Although the entries contain pictures, repeat only their words, exactly as written.

[Collected data entries]
● ● ●

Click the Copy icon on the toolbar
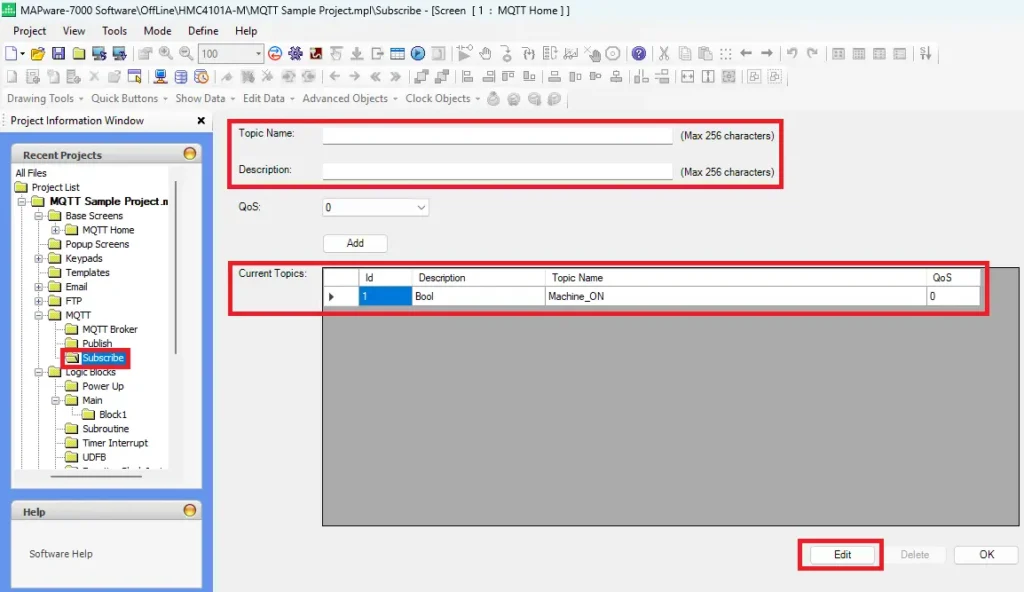1024x592 pixels. pos(687,53)
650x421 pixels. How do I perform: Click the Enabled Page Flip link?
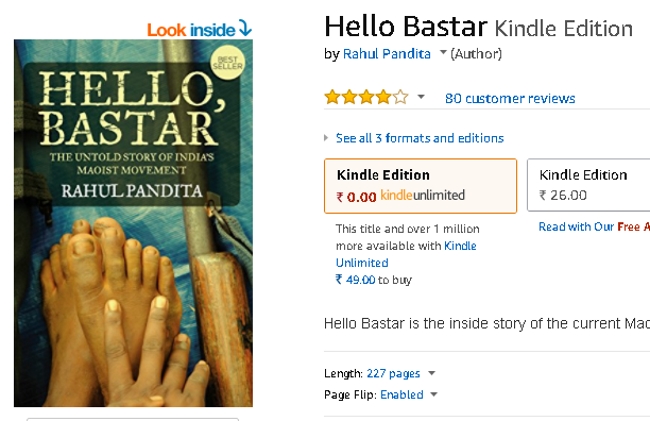click(402, 395)
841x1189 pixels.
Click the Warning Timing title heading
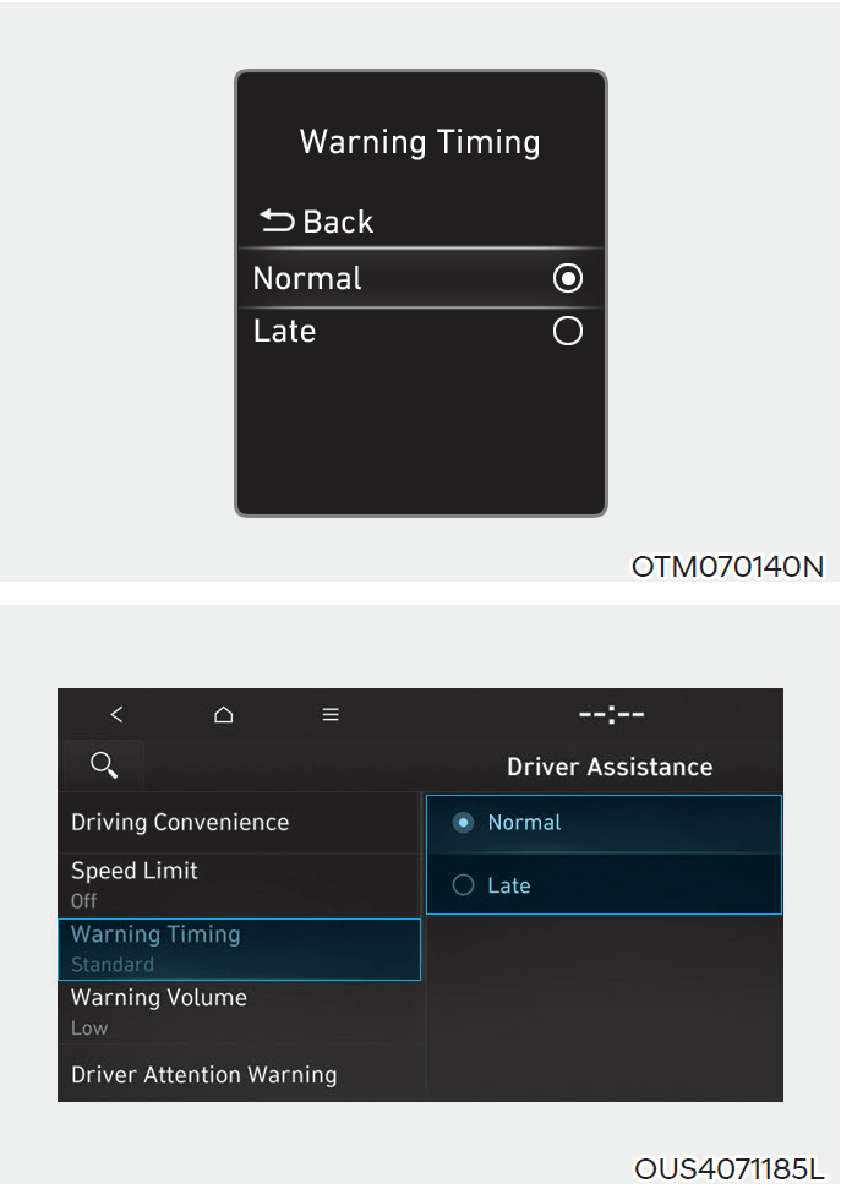420,143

● ● ●

WORKED SOLUTION:
Click the Copy icon on the toolbar
1024x592 pixels. pos(687,53)
650x421 pixels. How do I perform: Click the Enabled Page Flip link?
click(402, 395)
841x1189 pixels.
Click the Warning Timing title heading
420,143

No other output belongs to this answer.